今朝は珍しく社長が朝礼にやってきて、驚くべきことを口にしたのだ。
「来月より、弊社は子会社となります」
「!?こ、子会社!?」
小さな証券会社であったうちは、兼ねてより取引をしていたブルーホールディングスの子会社になることが決まったらしい。
確かに経営が微妙な時期もあった。
それをいつも支えてくれていたのがブルーホールディングスだった。
子会社化するのもまぁ、頷ける話ではある。
社長の話では、買収されるからと言って、大きく企業形態が変わるわけではなく、私達に知っておいてもらいたいのは、トップが変わるということだった。

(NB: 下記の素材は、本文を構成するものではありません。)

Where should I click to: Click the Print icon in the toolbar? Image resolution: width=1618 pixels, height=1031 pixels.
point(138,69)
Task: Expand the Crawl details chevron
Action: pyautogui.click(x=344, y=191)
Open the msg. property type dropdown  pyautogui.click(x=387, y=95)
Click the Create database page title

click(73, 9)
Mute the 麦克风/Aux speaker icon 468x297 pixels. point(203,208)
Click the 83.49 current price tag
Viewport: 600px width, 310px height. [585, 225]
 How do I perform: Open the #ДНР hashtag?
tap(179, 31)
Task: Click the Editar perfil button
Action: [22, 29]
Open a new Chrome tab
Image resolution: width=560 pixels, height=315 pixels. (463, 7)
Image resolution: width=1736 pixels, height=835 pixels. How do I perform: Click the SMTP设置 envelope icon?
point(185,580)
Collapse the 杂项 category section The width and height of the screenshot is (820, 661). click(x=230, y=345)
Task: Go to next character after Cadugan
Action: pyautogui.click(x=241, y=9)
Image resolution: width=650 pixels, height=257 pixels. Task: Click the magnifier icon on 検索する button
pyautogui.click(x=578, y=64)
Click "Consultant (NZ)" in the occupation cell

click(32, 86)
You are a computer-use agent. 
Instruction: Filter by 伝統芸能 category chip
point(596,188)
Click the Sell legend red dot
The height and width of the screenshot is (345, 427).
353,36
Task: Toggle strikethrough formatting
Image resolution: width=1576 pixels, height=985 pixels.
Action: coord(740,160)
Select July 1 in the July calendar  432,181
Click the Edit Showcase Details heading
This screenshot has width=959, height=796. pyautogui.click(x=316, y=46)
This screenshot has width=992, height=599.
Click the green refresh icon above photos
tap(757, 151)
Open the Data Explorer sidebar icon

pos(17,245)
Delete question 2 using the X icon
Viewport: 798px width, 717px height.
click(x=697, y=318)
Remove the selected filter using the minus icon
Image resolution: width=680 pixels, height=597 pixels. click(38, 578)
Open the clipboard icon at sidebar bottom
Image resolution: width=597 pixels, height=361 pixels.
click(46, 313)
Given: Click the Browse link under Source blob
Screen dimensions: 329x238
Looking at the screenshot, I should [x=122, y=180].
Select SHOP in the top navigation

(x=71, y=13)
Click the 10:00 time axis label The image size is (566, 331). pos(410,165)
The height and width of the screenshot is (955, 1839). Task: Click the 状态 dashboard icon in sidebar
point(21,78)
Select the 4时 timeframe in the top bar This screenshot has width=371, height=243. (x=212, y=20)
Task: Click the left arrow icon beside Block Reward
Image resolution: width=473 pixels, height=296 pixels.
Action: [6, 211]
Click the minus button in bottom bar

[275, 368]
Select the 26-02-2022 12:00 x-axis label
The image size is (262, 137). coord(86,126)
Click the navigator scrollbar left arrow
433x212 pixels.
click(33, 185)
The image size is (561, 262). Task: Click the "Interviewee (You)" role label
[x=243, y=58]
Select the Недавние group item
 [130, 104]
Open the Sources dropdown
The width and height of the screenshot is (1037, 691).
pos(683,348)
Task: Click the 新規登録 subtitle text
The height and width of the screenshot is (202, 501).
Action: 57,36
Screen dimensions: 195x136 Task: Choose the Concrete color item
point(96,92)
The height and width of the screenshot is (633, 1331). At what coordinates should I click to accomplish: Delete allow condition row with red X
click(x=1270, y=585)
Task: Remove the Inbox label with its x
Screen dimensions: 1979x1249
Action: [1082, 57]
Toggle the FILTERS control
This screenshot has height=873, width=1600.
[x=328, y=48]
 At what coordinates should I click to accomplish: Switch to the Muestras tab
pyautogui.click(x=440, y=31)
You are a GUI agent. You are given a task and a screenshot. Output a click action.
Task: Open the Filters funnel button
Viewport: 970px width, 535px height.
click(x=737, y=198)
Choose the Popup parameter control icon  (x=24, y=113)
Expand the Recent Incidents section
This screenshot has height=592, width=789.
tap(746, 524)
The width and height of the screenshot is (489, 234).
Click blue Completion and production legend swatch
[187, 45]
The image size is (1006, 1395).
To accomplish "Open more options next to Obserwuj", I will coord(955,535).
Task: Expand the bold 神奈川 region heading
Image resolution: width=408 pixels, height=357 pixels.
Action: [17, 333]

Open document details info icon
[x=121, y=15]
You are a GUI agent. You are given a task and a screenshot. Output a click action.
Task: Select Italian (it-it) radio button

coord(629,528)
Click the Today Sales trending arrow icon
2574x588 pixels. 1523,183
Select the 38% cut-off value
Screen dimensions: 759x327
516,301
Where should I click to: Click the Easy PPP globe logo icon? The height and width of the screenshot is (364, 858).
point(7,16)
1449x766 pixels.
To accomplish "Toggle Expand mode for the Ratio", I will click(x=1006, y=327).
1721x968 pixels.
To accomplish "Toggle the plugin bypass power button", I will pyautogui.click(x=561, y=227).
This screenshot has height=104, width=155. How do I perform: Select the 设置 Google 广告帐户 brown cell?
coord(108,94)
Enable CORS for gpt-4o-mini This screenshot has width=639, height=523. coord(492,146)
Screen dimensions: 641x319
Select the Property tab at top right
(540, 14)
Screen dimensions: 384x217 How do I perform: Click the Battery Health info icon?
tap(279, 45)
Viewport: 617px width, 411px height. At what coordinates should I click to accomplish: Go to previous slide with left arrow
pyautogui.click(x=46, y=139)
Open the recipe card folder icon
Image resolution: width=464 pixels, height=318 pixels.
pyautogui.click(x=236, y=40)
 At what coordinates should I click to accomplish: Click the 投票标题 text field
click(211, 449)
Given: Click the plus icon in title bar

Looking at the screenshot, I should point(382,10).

ブルーホールディングスさんの社長さんは私も顔見知りだったのだけれど、次年度より、その息子さんが経営を引き継ぐようで、代表が変わる、ということらしかった。
その社長さんの名前がたしか、桐生さんと言った。
そういえばブルーホールディングスさんにご挨拶に行った時も、その名前に引っかかったっけ…。
「高校のときの最悪な出来事ナンバーワンだったな…」
できればなるべく思い出したくない。
ピュアピュアで純粋な高校生の私を弄んだあの男のこと。
「はぁ…」
私は大きくため息をついて、お茶を飲み干した。